Aan de hand van het vergelijkend methodologisch kader kunnen de lidstaten de energie- en emissieprestatie van gebouwen en onderdelen van gebouwen alsmede de economische aspecten van maatregelen in verband met de energie- en emissieprestatie bepalen en ze met elkaar in verband brengen met het oog op het vaststellen van het kostenoptimale niveau om de doelstellingen inzake emissiereductie en klimaatneutraliteit uiterlijk in 2030 te verwezenlijken en om uiterlijk in 2050 over een emissievrij gebouwenbestand te beschikken.

Het vergelijkend methodologisch kader gaat vergezeld van richtsnoeren voor het gebruik van dat kader bij de berekening van kostenoptimale prestatieniveaus.

In het vergelijkend methodologisch kader kan rekening worden gehouden met gebruikspatronen, externe klimaatomstandigheden en toekomstige veranderingen daarvan volgens de beste beschikbare wetenschappelijke klimaatkennis, investeringskosten, de gebouwencategorie, onderhouds- en bedrijfskosten (inclusief energiekosten en besparingen), inkomsten van geëxporteerde energie, waar van toepassing, de milieu-, economische en gezondheidskosten van energieverbruik, de maatschappelijke externe effecten van de renovatie van gebouwen, bouw, sloop of verbouwing van woongebieden en kosten van afvalbeheer, waar van toepassing, en technologische ontwikkelingen. Het kader moet worden gestoeld op relevante Europese normen die verband houden met deze richtlijn.

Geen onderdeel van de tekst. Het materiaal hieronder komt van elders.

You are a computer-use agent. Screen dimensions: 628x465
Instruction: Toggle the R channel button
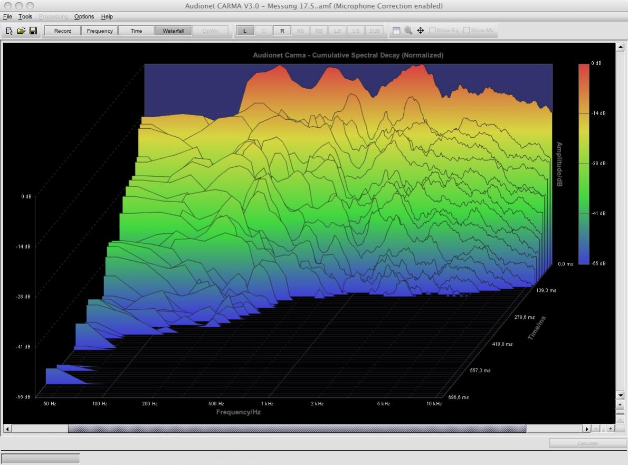[282, 31]
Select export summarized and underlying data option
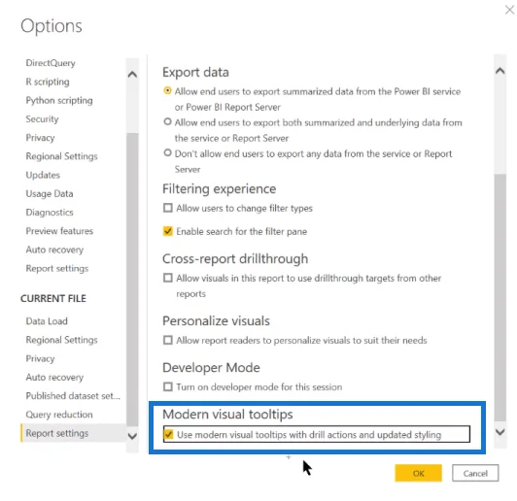The image size is (517, 501). [167, 122]
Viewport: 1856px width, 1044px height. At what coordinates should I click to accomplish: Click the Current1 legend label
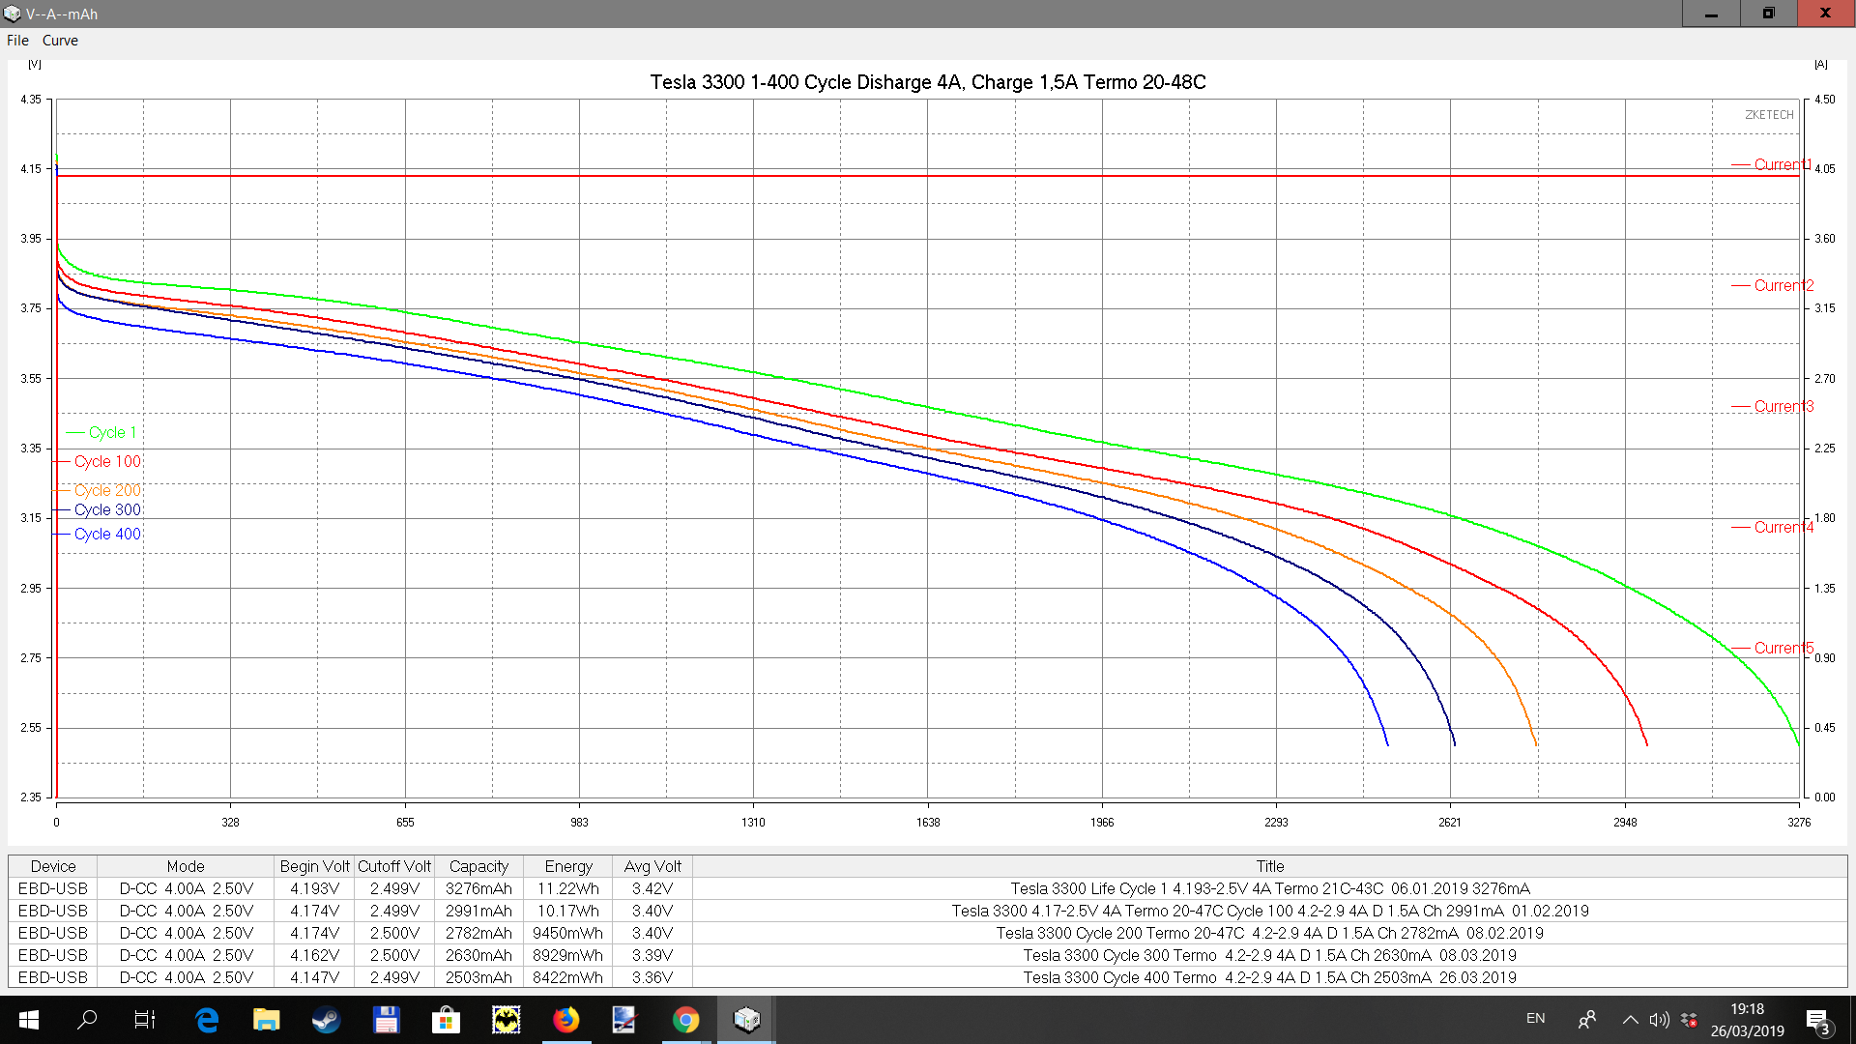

De bredere externe effecten op het gebied van milieu, economie en gezondheid van verbeterde prestaties van gebouwen omvatten ten minste:

—  lagere broeikasgasemissies van gebouwen;

—  vermindering van de verontreiniging door gebouwen en de gevolgen daarvan op gebouw- en lokaal niveau, verbetering van de luchtkwaliteit;

—  verbetering van de levensstandaard en productiviteit dankzij een betere milieukwaliteit van de binnenruimten, wat leidt tot betere levens- en arbeidsomstandigheden;

—  lagere kosten voor de gezondheids- en socialezekerheidsstelsels;

—  integratie van gebouwen in het energienet door middel van netflexibiliteit, onder meer door het gebruik van slimme laadpunten voor elektrische voertuigen;

—  grotere voorzieningszekerheid door betere energieprestaties en de uitrol van zonne-energietechnologieën op gebouwen;

—  vermindering van de negatieve externe effecten, bijvoorbeeld vermeden kosten van koolstofemissies, vermeden gevolgen van en schade door klimaatverandering (matiging van en aanpassing aan de klimaatverandering);

—  impact op koolstofbeprijzing, onder meer wat de niveaus, volatiliteit en gevoeligheid betreft;

—  stimulering van de lokale, regionale en nationale economie, onder meer door het scheppen van lokale banen, en met bijzondere aandacht voor micro-ondernemingen en kmo’s in de bouw- en renovatiesector.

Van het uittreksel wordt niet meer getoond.